NPC Fin-PRM 7B — Financial Process Reward Model

A 7B process reward model trained to verify the correctness of step-level reasoning in financial analysis. Scores individual reasoning steps for factual accuracy, logical validity, completeness, and risk awareness.

Built for use in Best-of-N inference pipelines and reasoning alignment workflows.

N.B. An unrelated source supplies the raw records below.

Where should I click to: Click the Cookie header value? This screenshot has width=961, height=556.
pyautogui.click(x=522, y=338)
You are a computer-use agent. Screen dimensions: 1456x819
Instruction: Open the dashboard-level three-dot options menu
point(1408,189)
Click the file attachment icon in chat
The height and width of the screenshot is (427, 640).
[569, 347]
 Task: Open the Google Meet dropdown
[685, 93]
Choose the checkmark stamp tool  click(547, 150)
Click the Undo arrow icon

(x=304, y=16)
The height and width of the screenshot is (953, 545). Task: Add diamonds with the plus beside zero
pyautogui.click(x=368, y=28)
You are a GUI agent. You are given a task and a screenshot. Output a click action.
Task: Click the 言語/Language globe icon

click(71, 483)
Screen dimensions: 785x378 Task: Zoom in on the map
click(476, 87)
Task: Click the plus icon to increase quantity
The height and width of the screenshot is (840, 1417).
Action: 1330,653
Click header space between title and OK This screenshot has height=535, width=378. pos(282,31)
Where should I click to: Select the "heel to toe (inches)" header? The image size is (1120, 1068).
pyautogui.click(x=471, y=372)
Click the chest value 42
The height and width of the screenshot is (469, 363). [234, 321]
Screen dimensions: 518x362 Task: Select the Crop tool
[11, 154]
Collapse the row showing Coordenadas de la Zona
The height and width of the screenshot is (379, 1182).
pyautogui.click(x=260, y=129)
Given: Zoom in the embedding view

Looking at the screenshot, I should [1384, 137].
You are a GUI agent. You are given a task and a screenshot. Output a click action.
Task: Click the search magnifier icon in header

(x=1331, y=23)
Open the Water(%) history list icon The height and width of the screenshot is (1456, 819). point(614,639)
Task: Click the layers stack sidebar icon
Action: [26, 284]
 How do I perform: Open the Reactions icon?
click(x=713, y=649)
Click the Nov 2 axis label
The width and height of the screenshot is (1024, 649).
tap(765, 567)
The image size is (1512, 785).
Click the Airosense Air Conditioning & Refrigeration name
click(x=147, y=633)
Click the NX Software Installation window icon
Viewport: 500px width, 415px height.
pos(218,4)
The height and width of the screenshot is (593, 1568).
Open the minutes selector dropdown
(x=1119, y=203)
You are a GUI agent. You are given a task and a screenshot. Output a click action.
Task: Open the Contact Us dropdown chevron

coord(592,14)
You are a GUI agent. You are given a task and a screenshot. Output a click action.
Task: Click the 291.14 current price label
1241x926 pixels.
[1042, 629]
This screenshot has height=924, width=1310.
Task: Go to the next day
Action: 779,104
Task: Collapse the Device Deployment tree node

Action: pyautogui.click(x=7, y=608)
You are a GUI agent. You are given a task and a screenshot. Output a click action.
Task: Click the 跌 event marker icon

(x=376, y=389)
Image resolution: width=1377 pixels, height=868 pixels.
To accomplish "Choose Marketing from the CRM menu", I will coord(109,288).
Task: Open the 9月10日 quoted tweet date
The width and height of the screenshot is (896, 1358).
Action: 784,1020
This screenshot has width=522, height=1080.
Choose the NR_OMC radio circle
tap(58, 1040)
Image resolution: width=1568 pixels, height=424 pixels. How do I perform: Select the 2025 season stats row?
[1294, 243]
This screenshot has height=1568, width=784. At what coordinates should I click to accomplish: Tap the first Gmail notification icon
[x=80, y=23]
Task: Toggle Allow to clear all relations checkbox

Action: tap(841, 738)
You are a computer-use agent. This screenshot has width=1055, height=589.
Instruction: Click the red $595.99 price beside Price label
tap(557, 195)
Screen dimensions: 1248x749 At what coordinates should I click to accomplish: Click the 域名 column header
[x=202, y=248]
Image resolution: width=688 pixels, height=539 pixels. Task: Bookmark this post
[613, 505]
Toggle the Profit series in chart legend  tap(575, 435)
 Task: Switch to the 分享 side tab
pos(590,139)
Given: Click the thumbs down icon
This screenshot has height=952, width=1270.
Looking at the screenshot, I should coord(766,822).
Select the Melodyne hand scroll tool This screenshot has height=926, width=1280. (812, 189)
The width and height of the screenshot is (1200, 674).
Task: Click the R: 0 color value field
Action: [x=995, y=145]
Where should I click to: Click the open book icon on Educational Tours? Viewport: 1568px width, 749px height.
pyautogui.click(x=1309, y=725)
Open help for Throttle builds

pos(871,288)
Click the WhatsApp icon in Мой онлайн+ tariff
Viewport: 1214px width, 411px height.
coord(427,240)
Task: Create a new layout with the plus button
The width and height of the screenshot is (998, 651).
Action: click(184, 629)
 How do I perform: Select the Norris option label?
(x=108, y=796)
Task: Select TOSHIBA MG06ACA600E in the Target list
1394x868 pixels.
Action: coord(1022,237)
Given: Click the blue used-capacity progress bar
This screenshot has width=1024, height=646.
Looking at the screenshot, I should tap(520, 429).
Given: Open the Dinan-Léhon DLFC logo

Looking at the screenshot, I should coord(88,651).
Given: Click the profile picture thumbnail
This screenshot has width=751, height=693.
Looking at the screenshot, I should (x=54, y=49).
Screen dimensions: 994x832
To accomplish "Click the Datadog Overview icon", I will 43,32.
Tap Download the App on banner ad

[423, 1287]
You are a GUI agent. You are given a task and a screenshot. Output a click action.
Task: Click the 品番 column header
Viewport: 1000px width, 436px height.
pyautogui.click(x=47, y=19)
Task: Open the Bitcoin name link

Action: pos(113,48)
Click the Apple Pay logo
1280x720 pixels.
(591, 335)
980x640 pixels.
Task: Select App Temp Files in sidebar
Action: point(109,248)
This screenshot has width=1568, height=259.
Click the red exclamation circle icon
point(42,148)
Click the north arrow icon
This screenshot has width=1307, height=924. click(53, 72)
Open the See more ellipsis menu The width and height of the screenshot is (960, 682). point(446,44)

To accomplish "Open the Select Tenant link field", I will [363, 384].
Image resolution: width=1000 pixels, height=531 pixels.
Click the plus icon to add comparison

📄 Paper: Cheap PRMs: Multi-Dimensional Process Reward Modeling for Domain-Specialized Reasoning (Zenodo, 2026)

Model Details

Parameter	Value
Base Model	Qwen/Qwen2.5-7B-Instruct
Method	QLoRA (4-bit NF4 quantization)
LoRA Rank	32
LoRA Alpha	64
LoRA Dropout	0.05
Target Modules	q_proj, k_proj, v_proj, o_proj, gate_proj, up_proj, down_proj
Training Framework	Unsloth + trl SFTTrainer
Max Sequence Length	2,048 tokens

How It Works

The PRM evaluates individual reasoning steps within a multi-step financial analysis chain. For each step, it produces:

{
  "overall_score": 0.85,
  "dimensions": {
    "factual_accuracy": 0.90,
    "logical_validity": 0.85,
    "completeness": 0.80,
    "risk_awareness": 0.85
  },
  "explanation": "Step correctly identifies the correlation but underweights liquidation cascade risk.",
  "error_identified": null
}

Training Data

~80,000 step-level evaluations across ~20,000 reasoning paths
Source: Logic tree data with correct and incorrect reasoning branches
Labels generated via model-as-judge pipeline (Qwen2.5-72B-Instruct)
3 epochs of QLoRA SFT on a fixed label set; iterative bootstrap-with-relabeling is future work

Training Configuration

Parameter	Value
Optimizer	AdamW 8-bit
Learning Rate	2e-4
LR Schedule	Cosine decay
Warmup Ratio	0.05
Per-device Batch Size	2
Gradient Accumulation	8 (effective batch size 16)
Epochs	3
Hardware	NVIDIA H100 80GB

Evaluation Results

Numbers below are from an independent re-evaluation on a stratified 200-example held-out split (MLX 4-bit, 2026-04-26).

Metric	Score
Spearman Correlation (vs judge labels)	0.9234
Error Detection F1 (FLAWED)	0.8421
Step-Level Rating Accuracy	88.5%
MAE on overall_score	0.0404

Per-Dimension Spearman

Dimension	Spearman ρ
factual_accuracy	0.842
logical_validity	0.931
completeness	0.865
risk_awareness	0.908

Calibration

Despite Spearman 0.92, the model is poorly calibrated as a probability of error: ECE = 0.21 on the held-out 200-step set. The score over-flags in the 0.1–0.4 score band and under-flags sharply around 0.5–0.6. For pipelines that only need ranking (best-of-N reranking, search-guided decoding), the raw scores are fine. For pipelines that need a calibrated P(flawed), apply Platt-scaling or isotonic regression on a held-out calibration split. A calibrated checkpoint is not yet shipped.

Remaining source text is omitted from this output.